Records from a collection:

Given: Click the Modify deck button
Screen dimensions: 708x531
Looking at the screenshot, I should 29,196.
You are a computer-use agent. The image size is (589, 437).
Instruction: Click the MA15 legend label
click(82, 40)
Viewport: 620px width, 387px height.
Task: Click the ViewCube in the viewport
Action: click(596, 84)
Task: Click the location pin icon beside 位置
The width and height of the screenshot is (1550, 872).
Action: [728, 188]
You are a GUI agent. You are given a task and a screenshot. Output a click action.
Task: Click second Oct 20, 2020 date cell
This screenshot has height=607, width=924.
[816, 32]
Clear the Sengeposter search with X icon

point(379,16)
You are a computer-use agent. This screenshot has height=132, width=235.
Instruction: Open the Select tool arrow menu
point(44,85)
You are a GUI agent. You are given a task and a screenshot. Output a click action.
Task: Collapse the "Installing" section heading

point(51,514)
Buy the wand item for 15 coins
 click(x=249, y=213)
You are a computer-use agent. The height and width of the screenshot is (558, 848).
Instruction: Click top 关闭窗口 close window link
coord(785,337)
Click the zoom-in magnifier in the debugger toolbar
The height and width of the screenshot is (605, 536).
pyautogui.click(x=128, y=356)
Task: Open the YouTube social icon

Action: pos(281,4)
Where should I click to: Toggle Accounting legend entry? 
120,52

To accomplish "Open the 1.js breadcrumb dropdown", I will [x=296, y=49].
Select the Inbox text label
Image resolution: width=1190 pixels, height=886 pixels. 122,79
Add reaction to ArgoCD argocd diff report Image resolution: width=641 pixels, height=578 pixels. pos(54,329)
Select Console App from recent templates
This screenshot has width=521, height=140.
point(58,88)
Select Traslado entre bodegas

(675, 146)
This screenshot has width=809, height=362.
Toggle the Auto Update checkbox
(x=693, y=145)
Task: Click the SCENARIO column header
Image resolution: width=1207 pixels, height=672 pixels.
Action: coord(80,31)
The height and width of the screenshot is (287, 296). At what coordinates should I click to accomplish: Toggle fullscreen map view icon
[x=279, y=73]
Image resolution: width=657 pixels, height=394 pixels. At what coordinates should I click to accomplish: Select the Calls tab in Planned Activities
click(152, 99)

What to work on ::
Going line by line, copy the data above exactly.

Output of the task ::
Given: Click the Modify deck button
Screen dimensions: 708x531
Looking at the screenshot, I should 29,196.
You are a computer-use agent. The image size is (589, 437).
Instruction: Click the MA15 legend label
click(82, 40)
Viewport: 620px width, 387px height.
Task: Click the ViewCube in the viewport
Action: click(596, 84)
Task: Click the location pin icon beside 位置
The width and height of the screenshot is (1550, 872).
Action: [728, 188]
You are a GUI agent. You are given a task and a screenshot. Output a click action.
Task: Click second Oct 20, 2020 date cell
This screenshot has height=607, width=924.
[816, 32]
Clear the Sengeposter search with X icon

point(379,16)
You are a computer-use agent. This screenshot has height=132, width=235.
Instruction: Open the Select tool arrow menu
point(44,85)
You are a GUI agent. You are given a task and a screenshot. Output a click action.
Task: Collapse the "Installing" section heading

point(51,514)
Buy the wand item for 15 coins
 click(x=249, y=213)
You are a computer-use agent. The height and width of the screenshot is (558, 848).
Instruction: Click top 关闭窗口 close window link
coord(785,337)
Click the zoom-in magnifier in the debugger toolbar
The height and width of the screenshot is (605, 536).
pyautogui.click(x=128, y=356)
Task: Open the YouTube social icon

Action: pos(281,4)
Where should I click to: Toggle Accounting legend entry? 
120,52

To accomplish "Open the 1.js breadcrumb dropdown", I will [x=296, y=49].
Select the Inbox text label
Image resolution: width=1190 pixels, height=886 pixels. 122,79
Add reaction to ArgoCD argocd diff report Image resolution: width=641 pixels, height=578 pixels. pos(54,329)
Select Console App from recent templates
This screenshot has width=521, height=140.
point(58,88)
Select Traslado entre bodegas

(675, 146)
This screenshot has width=809, height=362.
Toggle the Auto Update checkbox
(x=693, y=145)
Task: Click the SCENARIO column header
Image resolution: width=1207 pixels, height=672 pixels.
Action: coord(80,31)
The height and width of the screenshot is (287, 296). At what coordinates should I click to accomplish: Toggle fullscreen map view icon
[x=279, y=73]
Image resolution: width=657 pixels, height=394 pixels. At what coordinates should I click to accomplish: Select the Calls tab in Planned Activities
click(152, 99)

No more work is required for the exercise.